I haven't used Google Docs a ton yet, but from what I remember, the word procesor and spreadsheet functionality has been there for longer than the presentation functionality. None of it is very advanced, but it covers the needs of probably two thirds of the users out there. OpenOffice is a step up, and MS Office is another step up. OpenOffice is probably good enough for 95% of the users, with only a small number actually needing MS Office. We won't go into the differences between Office 2007 and previous versions here.

The cool thing about Google Docs, however, is the collaborative features which are not present in other office suites. You can have multiple people editing the same document at the same time, and the changes that are made are logged. You can easily share a document with others to view or to edit, without ending up with multiple copies of your file sitting on email folders and saved random places on hard drives and USB drives. There's no question who's got the latest version.

Another feature of the presentations is that you can launch a presentation and then people can join in your presentation via the web and chat along with you next to the presentation pane. Add voice from Google Talk to the presentation, and you've got a sweet product. Actually, I'm hoping they'll add video to their Google Talk application as well so I can get off Skype.

I recently sat in on a presentation by a company Xapio that claims to have solved all of these problems with tracking versions of documents and who has read or otherwise accessed them. However, all their product consists of is a special mail server that strips out attachments, saves the attachment on their server, and sends the link. They can then log who downloads the file using that link. That's nice, but you still end up having to download the file and work with it on your local machine. What if you have a bunch of people working on a document together? You'll have all the versions of the file saved on their server, but only if they have been emailed back and forth.

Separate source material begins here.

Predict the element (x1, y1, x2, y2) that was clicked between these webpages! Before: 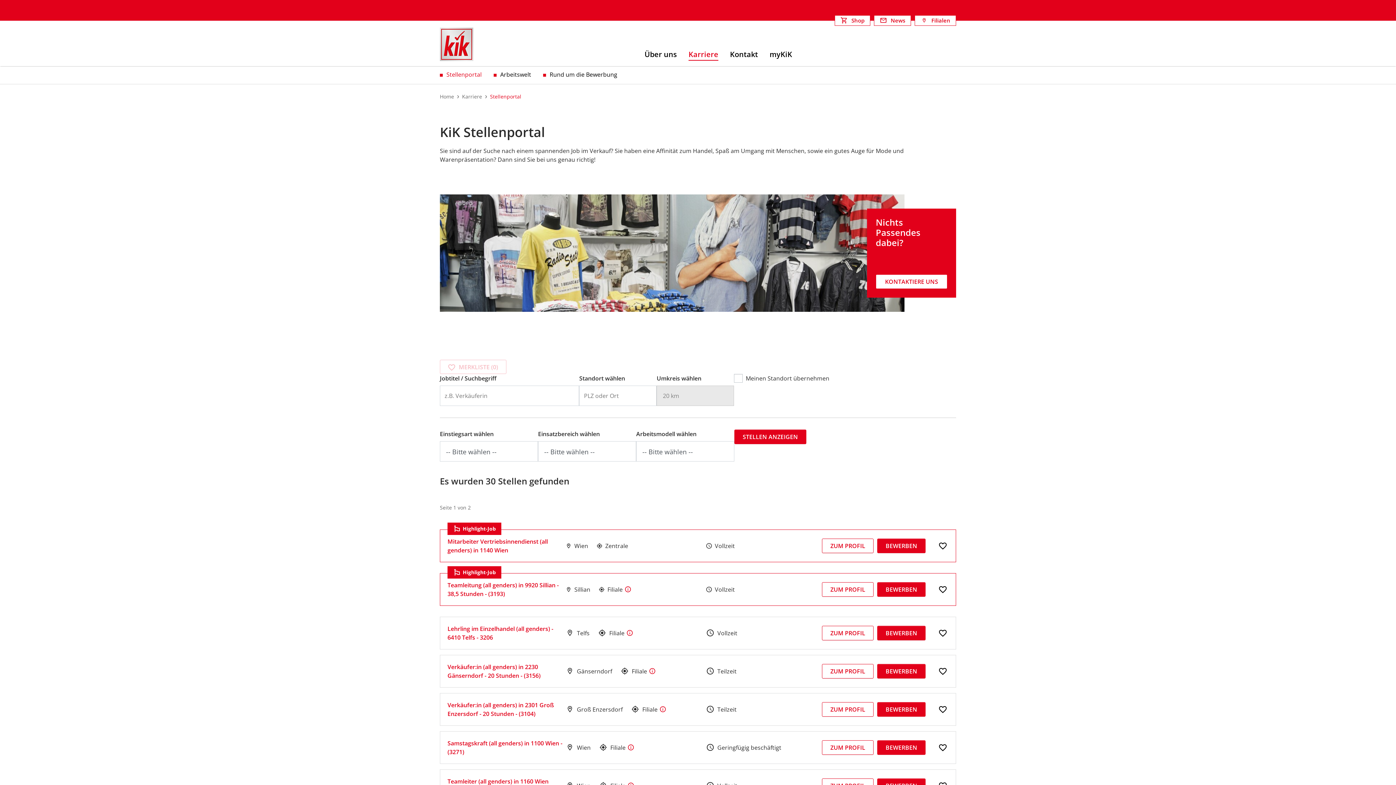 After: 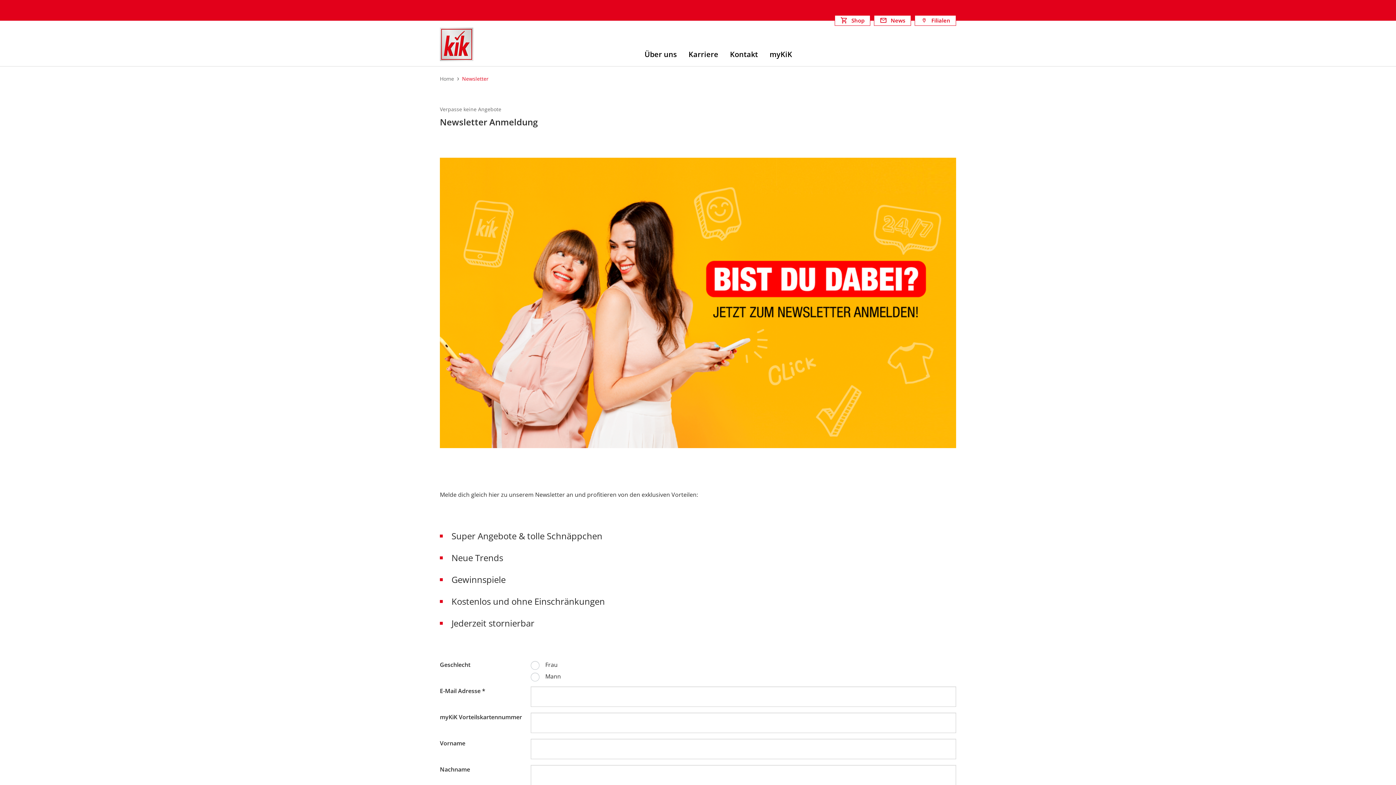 Action: bbox: (880, 16, 905, 24) label: News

They were doing some cool things with protecting confidential information from going out via email, and the lawyers will love that you can log whether or not someone has read a document you sent them, but it's not really collaborative.

Microsoft is so far missing the collaboration boat as well. They have Sharepoint, but it suffers from the high cost, confusing licensing terms, and of course the security and administration headache that comes from using MS products. Sharepoint has real-time presence information, wikis, blogs, calendars, document collaboration features, etc. Some large enterprises with large IT budgets are obviously going to be better off using Sharepoint, but small companies, nonprofits, students, families, etc. can have pretty much the same thing using free tools hosted on a server they don't have to manage.